## Task to complete
Please output the material below, from the line containing "Find the location" through the end of the material, as a JSON list of strings with one string per line and no blank lines. Omit the pictures.

(Material from a data collection)
= Beginning of Section =

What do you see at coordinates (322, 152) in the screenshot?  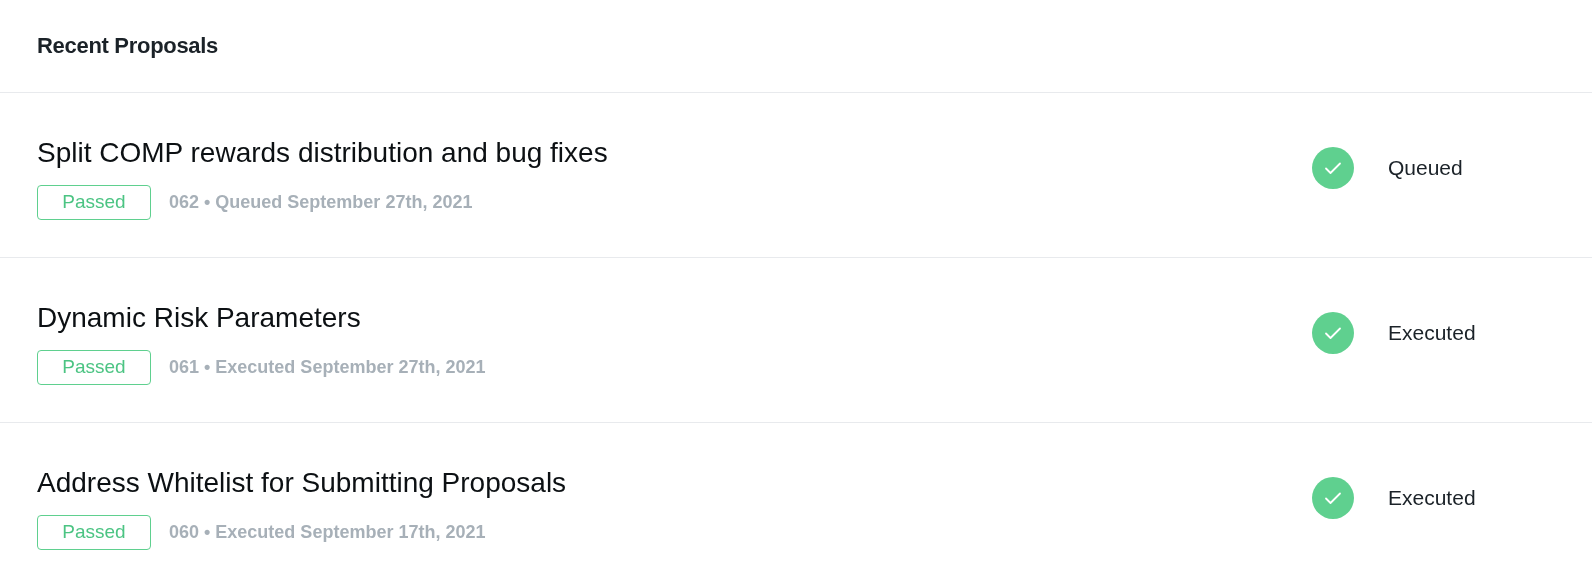 I see `proposal-title: Split COMP rewards distribution and bug fixes` at bounding box center [322, 152].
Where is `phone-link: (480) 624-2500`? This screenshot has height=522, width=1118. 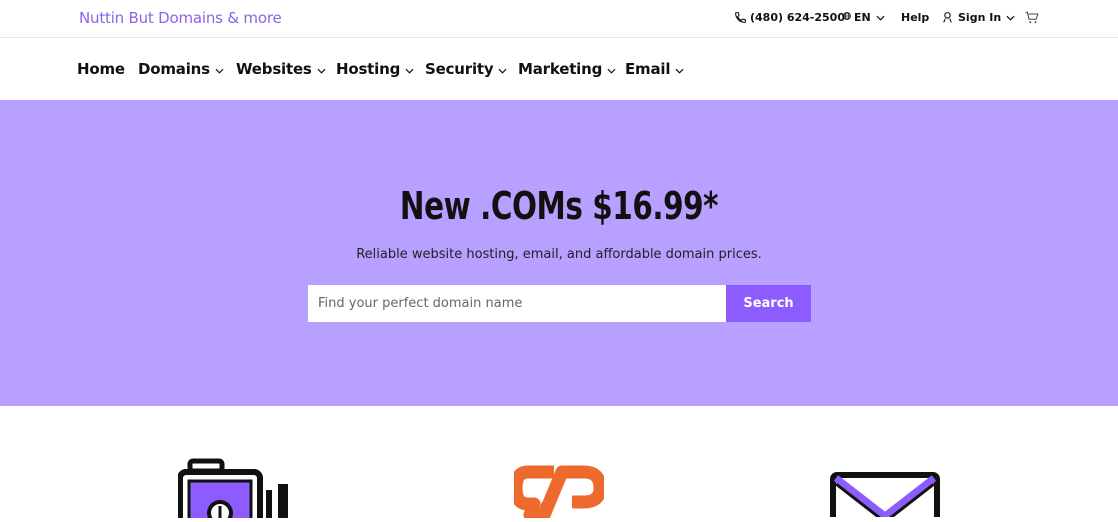 phone-link: (480) 624-2500 is located at coordinates (790, 18).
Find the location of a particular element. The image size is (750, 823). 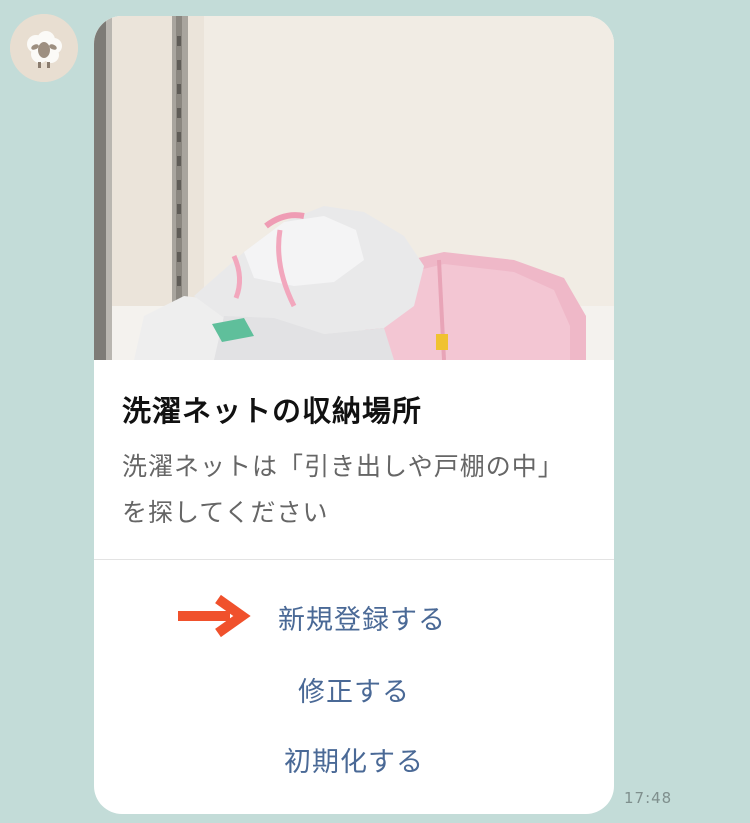

card-description: 洗濯ネットは「引き出しや戸棚の中」を探してください is located at coordinates (337, 490).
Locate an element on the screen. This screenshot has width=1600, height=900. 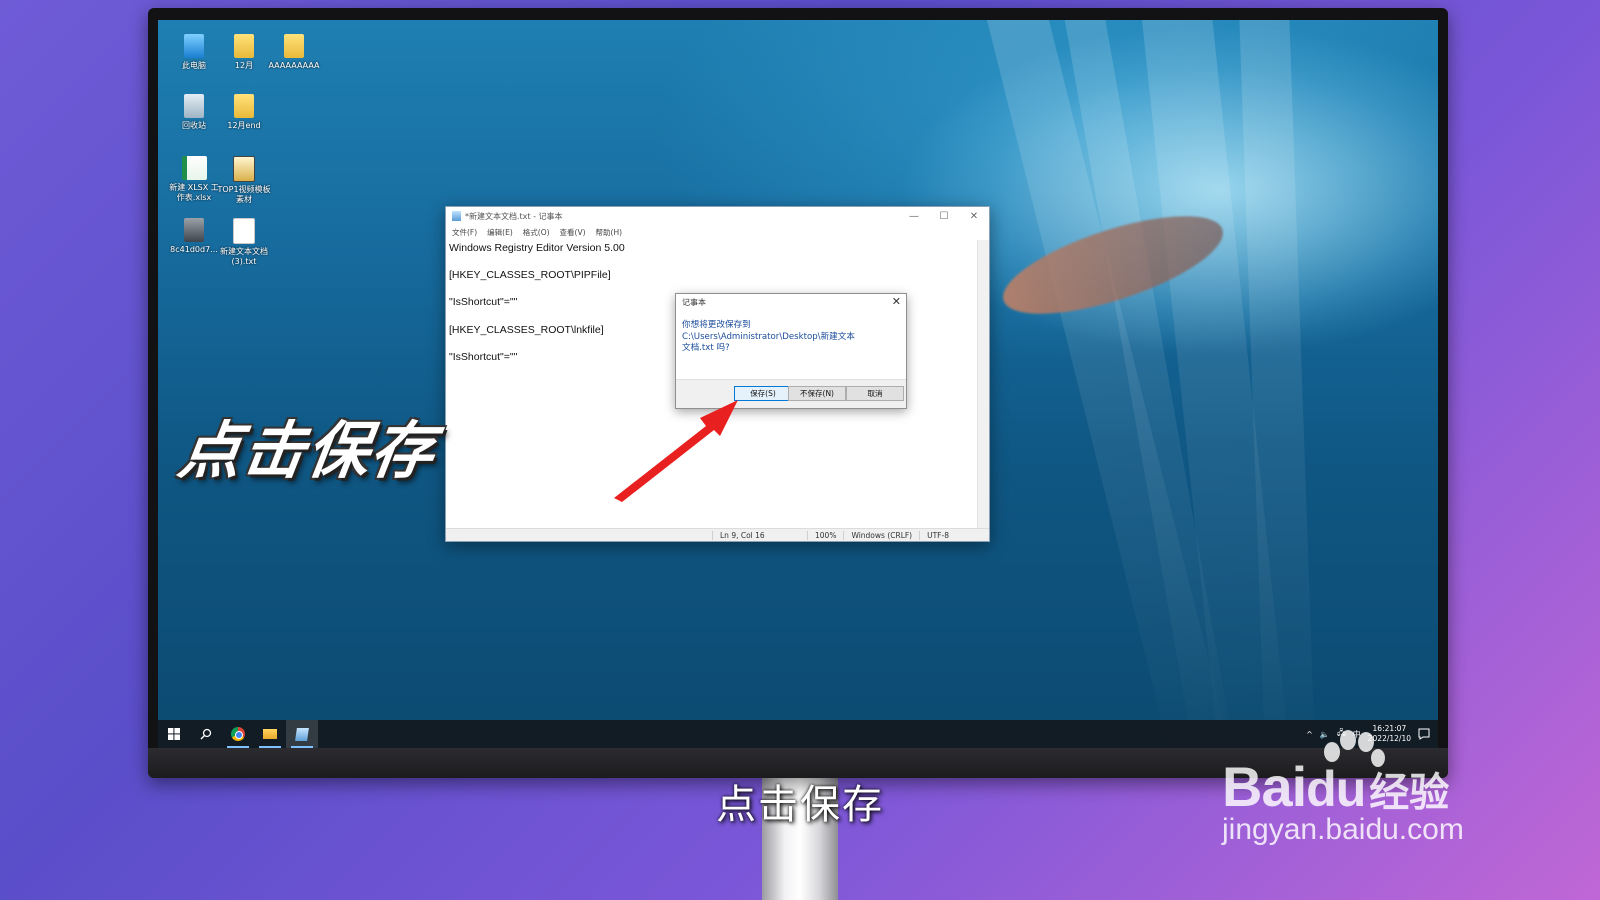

= End of Section =

## Task response
[
  "Find the location of a particular element. The image size is (750, 823). ",
  "card-description: 洗濯ネットは「引き出しや戸棚の中」を探してください is located at coordinates (337, 490).",
  "Locate an element on the screen. This screenshot has width=1600, height=900. "
]